Nine days after Ford’s testimony, Kavanaugh was confirmed as a Supreme Court justice.
“It’s deflating, and it’s disheartening,” Ho said. “It’s basically saying, ‘We’re choosing to believe powerful men, rather than to believe the more than credible testimony of a woman.’"
In her testimony, Ford said trauma from her sexual assault made the first two years of her undergraduate experience difficult. As an educator, it was a reminder that students struggle with more than the material on the syllabus, Ho said in the nomination letter.
According to the 2018 Annual Security & Fire Safety Report, 81 rapes were reported to UNC Police in 2017, 51 of which were reported by the same person. In June, the U.S. Department of Education's Office for Civil Rights found UNC to be in violation of Title IX laws that ban gender discrimination.
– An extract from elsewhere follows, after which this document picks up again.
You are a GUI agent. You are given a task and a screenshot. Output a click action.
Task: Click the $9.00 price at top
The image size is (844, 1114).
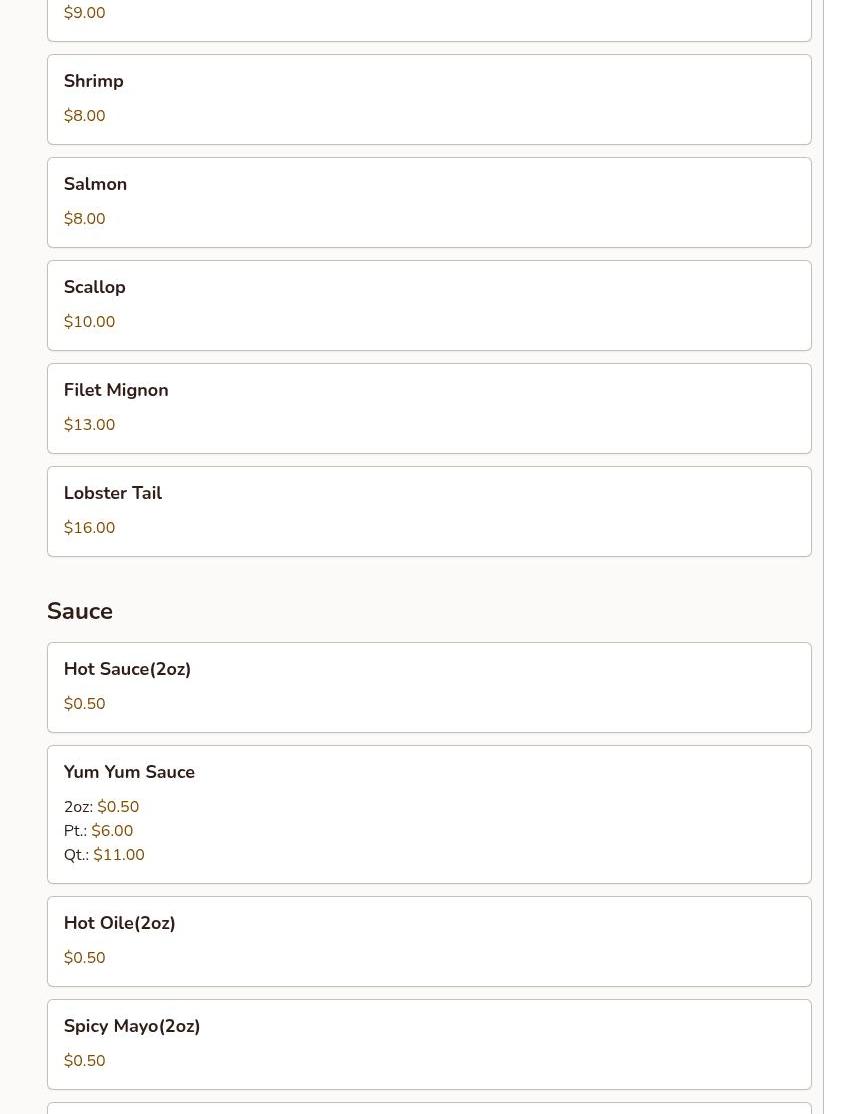click(84, 13)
“I thought this would be a way to signal that we, as her undergraduate alma mater, are supporting her and that we believe her,” Ho said. “And I think that it also sends a signal to the larger University community that we believe our students when they come forward and they tell us that they have been sexually assaulted.”
Ho’s letter had received over 2,000 signatures of support as of Wednesday morning. Ho will continue to collect signatures until midnight Oct. 13, when she will submit her nomination letter and the signatures to the Honorary Degrees and Special Awards Committee.
Among the signatories on Ho’s letter is Insaaf Mohamed, a 2018 UNC graduate who crowdfunded a full-page ad supporting Ford that appeared in The Daily Tar Heel.